Could you lay out everything from the line containing "1290x910 pixels. How" down to the end of the lines below as a JSON list of strings, one string per line, with blank lines and the pictures left out?

★ ★ ★

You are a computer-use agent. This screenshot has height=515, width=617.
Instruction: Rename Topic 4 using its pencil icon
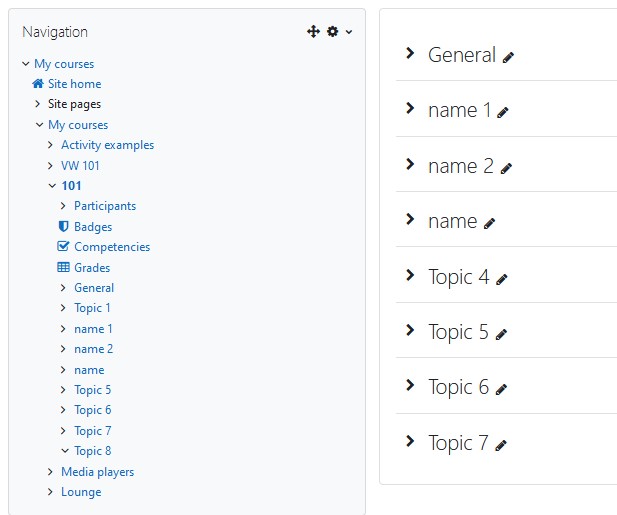pos(502,280)
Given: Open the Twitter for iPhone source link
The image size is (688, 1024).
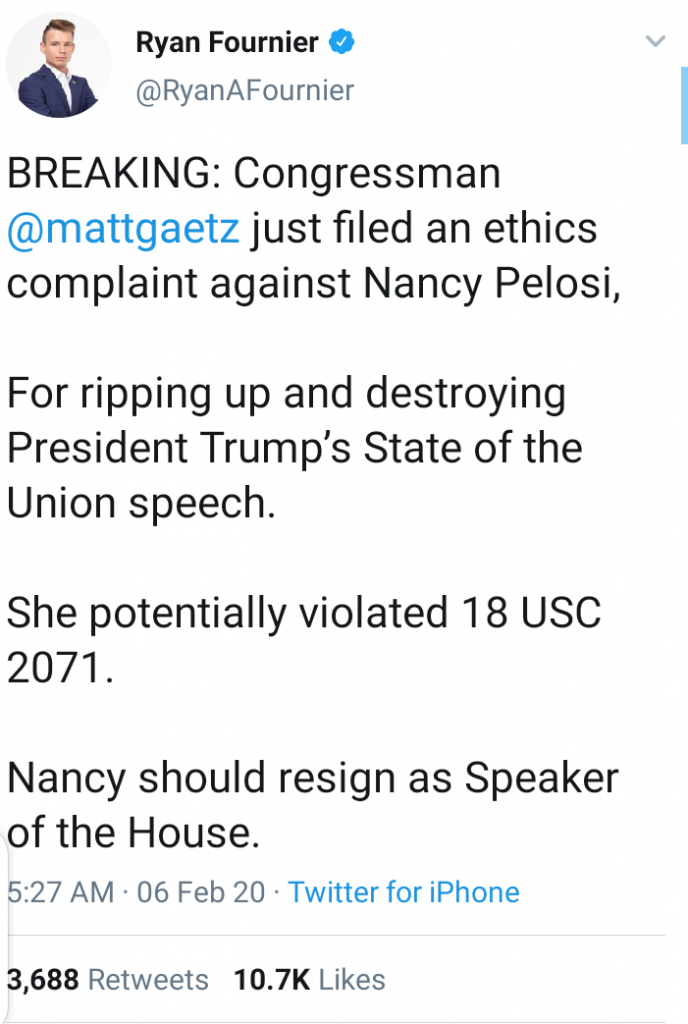Looking at the screenshot, I should [x=404, y=892].
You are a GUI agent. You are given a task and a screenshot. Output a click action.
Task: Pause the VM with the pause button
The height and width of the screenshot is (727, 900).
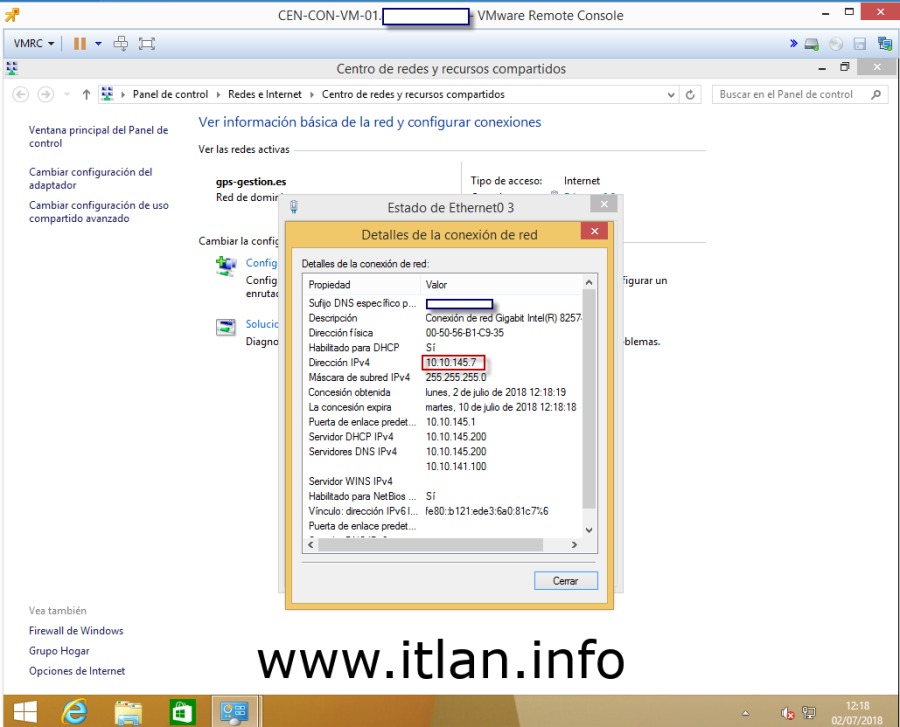79,44
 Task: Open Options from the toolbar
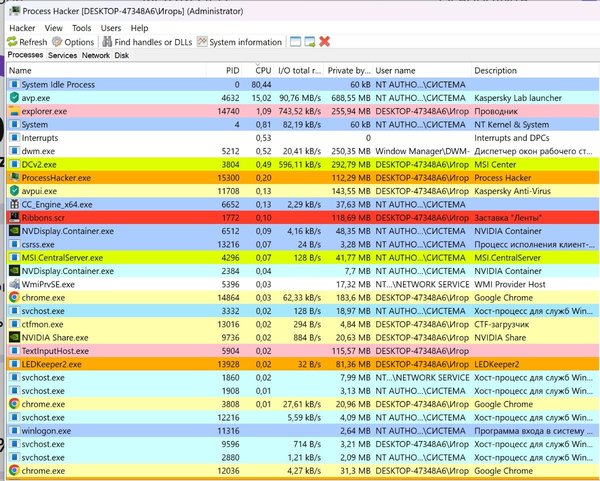coord(58,42)
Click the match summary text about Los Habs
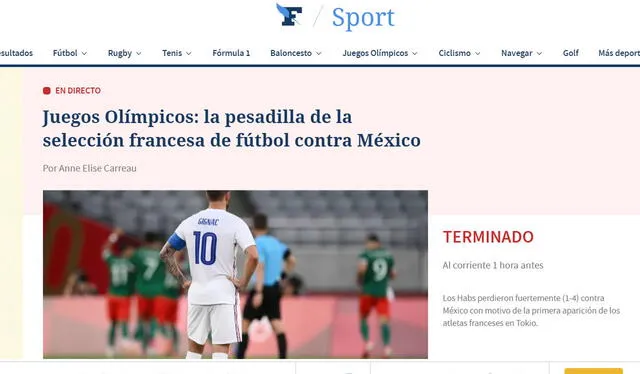 [x=531, y=310]
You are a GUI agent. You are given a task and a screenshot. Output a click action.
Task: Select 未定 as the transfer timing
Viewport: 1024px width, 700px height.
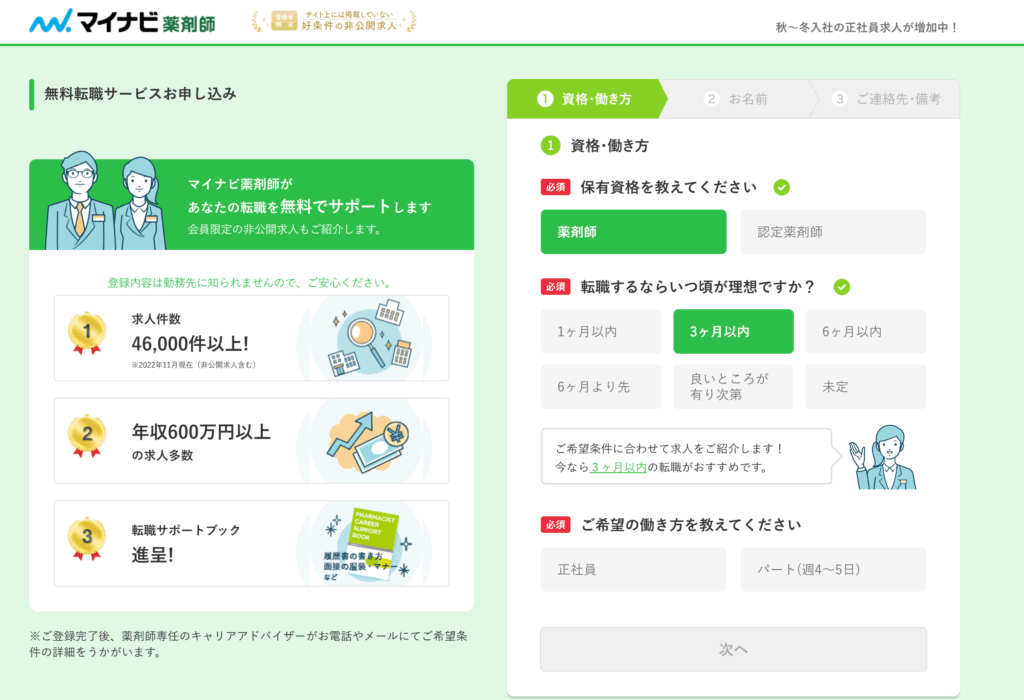coord(865,386)
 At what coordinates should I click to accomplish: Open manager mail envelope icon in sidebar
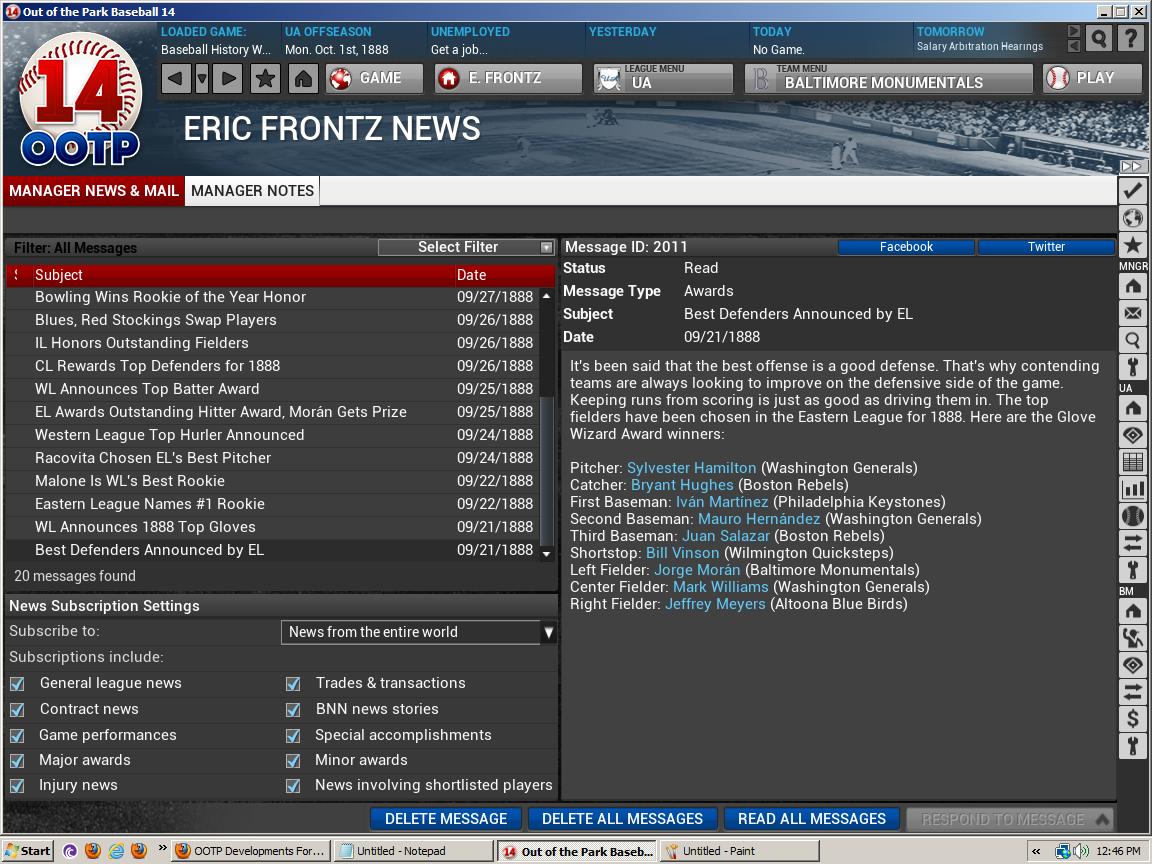coord(1132,313)
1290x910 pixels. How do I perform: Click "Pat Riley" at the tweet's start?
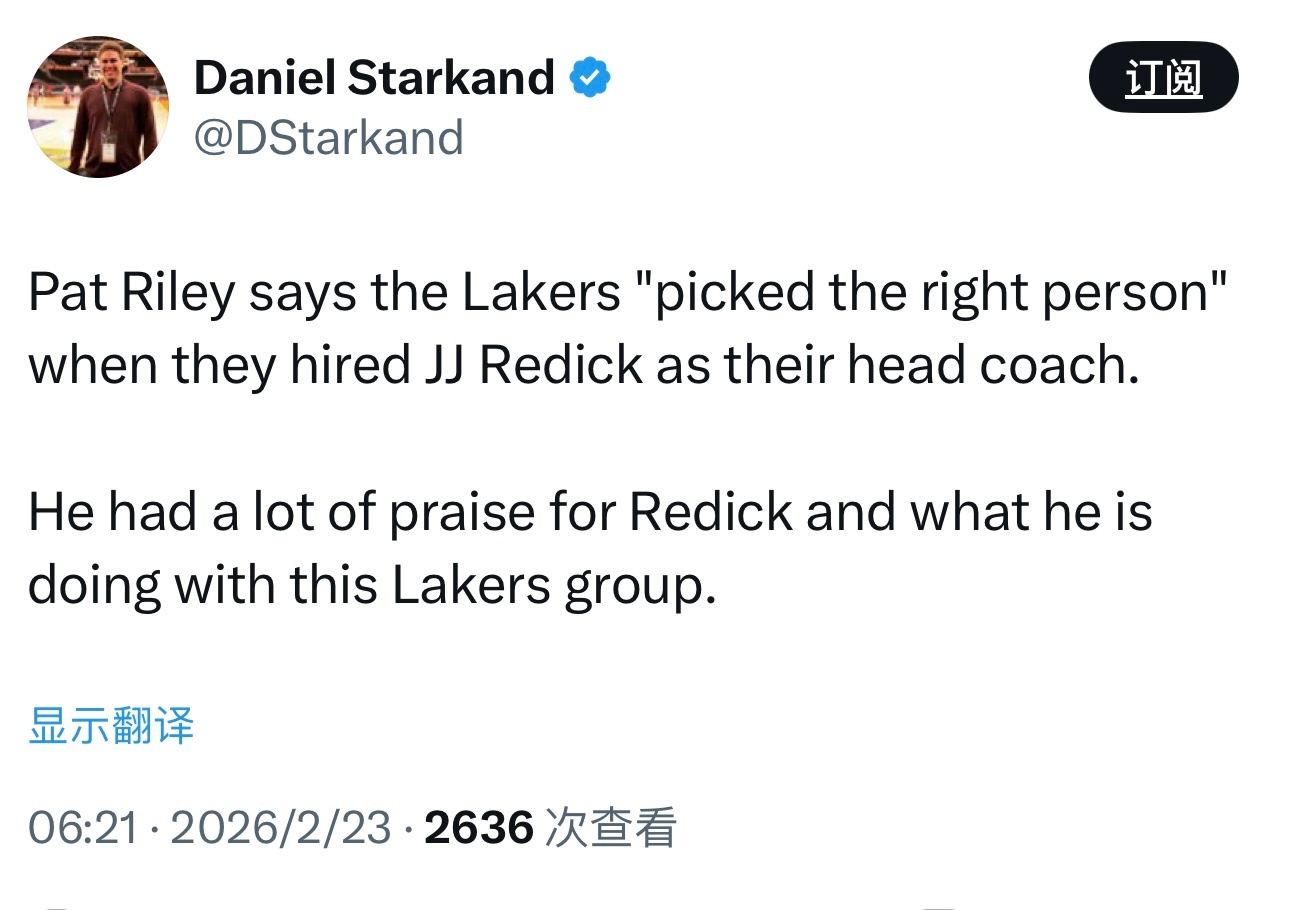click(x=132, y=292)
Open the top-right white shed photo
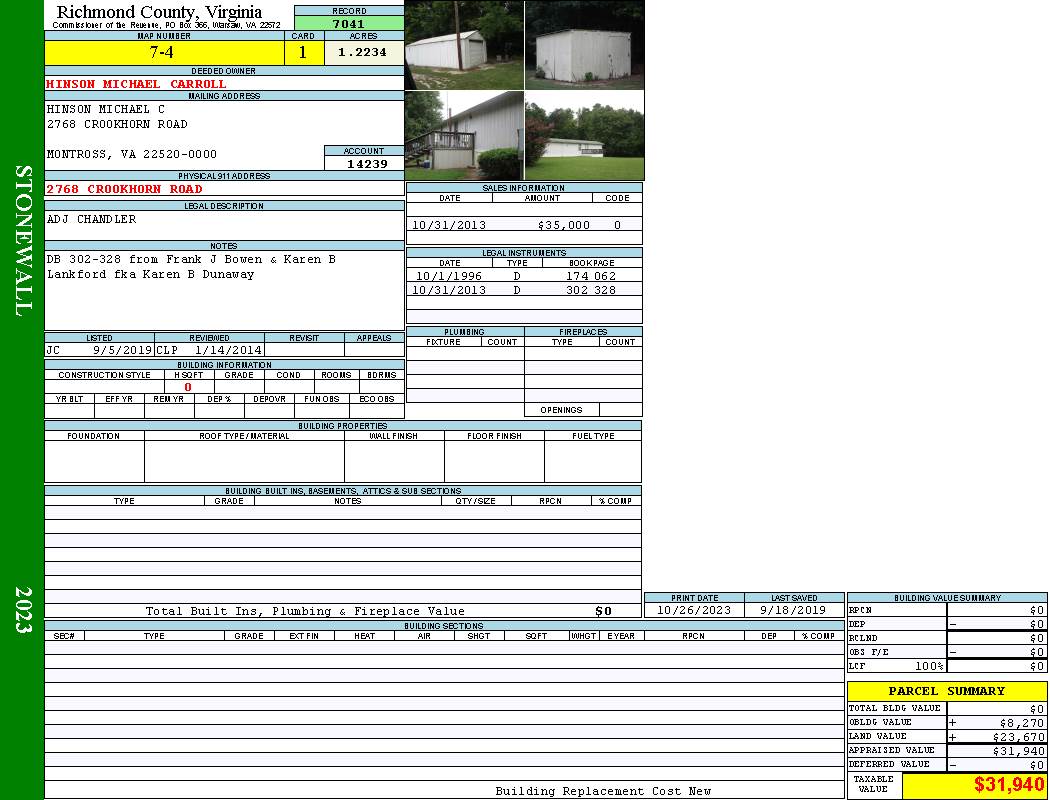Screen dimensions: 1050x800 click(585, 45)
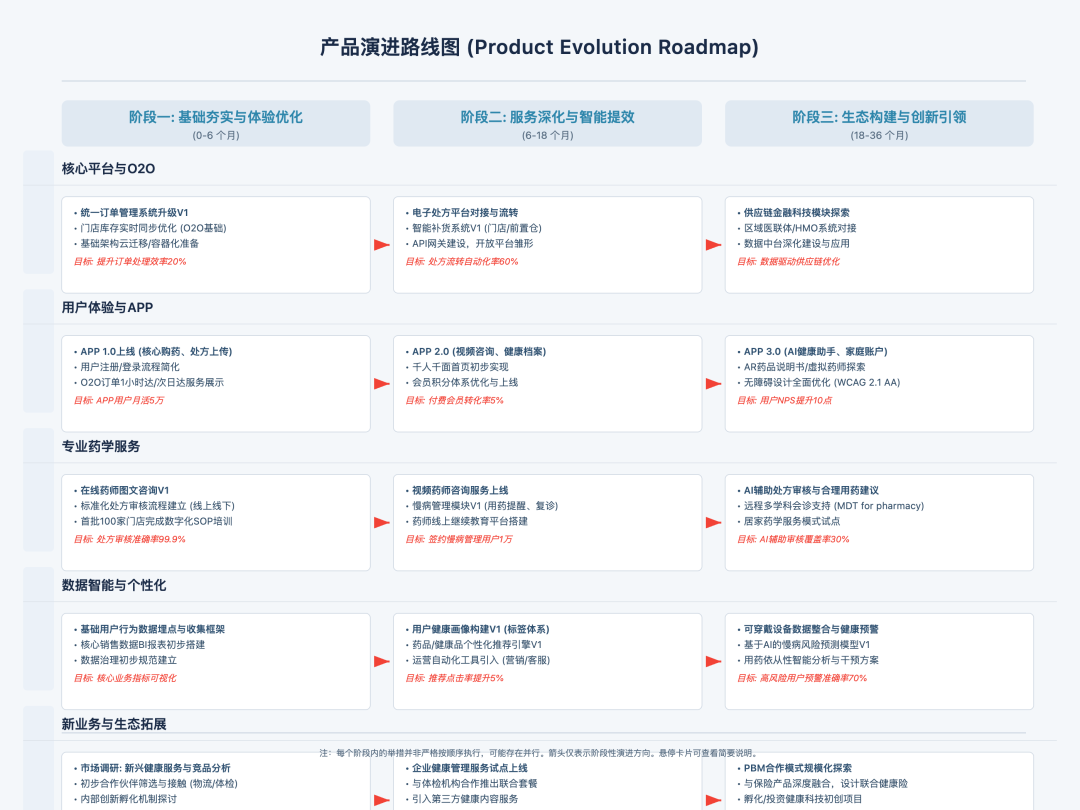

★ ★ ★

▶ [Finished task]:
[
  "1290x910 pixels. How do I perform: Click \"Pat Riley\" at the tweet's start?",
  "click(x=132, y=292)",
  "Open the top-right white shed photo",
  "Screen dimensions: 1050x800 click(585, 45)"
]